Le sexisme banalisé pendant les cours, ce n’est plus possible !

Aussi, la communication interne et externe de l’institution a un effet sur l’accessibilité aux études. "Je suis en ‘Sciences de l'ingénieur’. Je ne comprends pas pourquoi on ne dit pas en ingénierie ? On dit bien ‘en médecine’, ‘en architecture’.... Aussi, certains documents administratifs à remplir sont encore au masculin, ce n’est pas normal !" Après vérifications, les autres universités du pays optent également pour le titre ‘Ingénieur’ car c’est l’appellation officielle au niveau de la Communauté française.

La diversité, une richesse

Dans son livre, "Invisible Women", Caroline Criado Perez éclaire sur les biais de genre dans la création et la recherche. En effet, la plupart des infrastructures et équipements que l'on utilise au quotidien ont été pensés par des hommes, selon leurs normes.

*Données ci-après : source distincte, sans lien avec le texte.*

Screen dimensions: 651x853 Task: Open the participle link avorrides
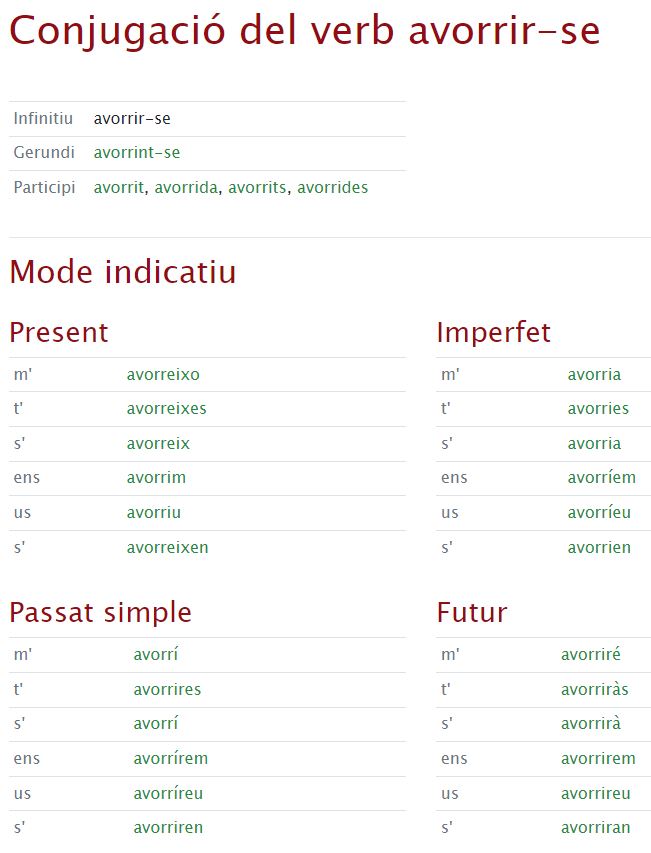click(332, 187)
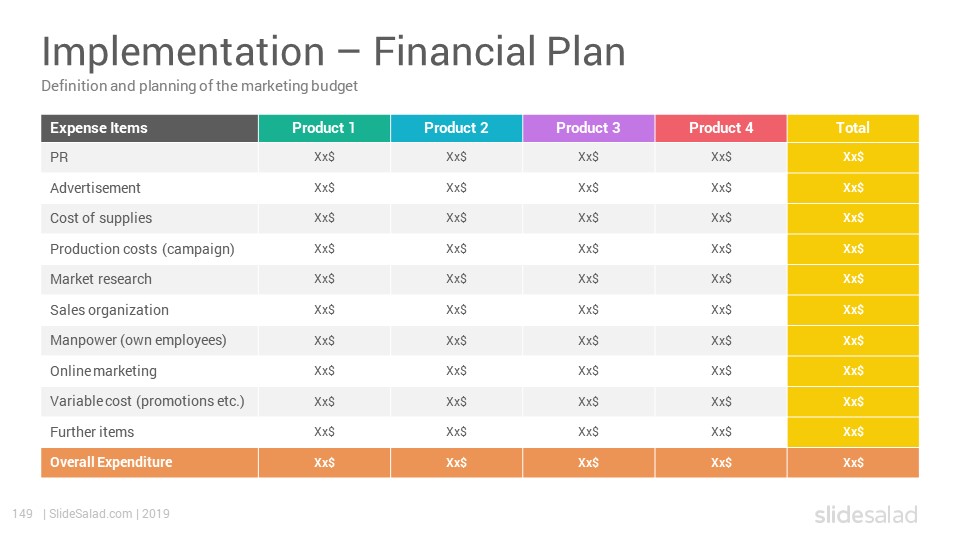The image size is (960, 540).
Task: Click the yellow Total column header
Action: tap(853, 128)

Je n’en peux plus de l’excuse ‘on ne trouve pas de femmes’. Il faut faire l’effort d’aller les chercher

La diversité sous toutes ses formes est essentielle dans l’ingénierie. Les personnes qui façonnent notre monde doivent être à l’image de la société. Comme le rappelle BECI, la diversité est un puissant levier en termes d’innovation, de créativité et de croissance. Selon Rania Charkaoui, il reste de nombreux efforts à fournir. "J’ai grandi dans une famille belgo-marocaine et je suis la première à avoir un master. Au fur et à mesure de mes études, j’ai réalisé que beaucoup de mes collègues de classe avaient des parents, des proches ingénieurs et j’ai été vraiment surprise ! La plupart d’entre eux savaient ce qu’était un·e ingénieur·e, moi j'ai appris grâce aux brochures de l'unif."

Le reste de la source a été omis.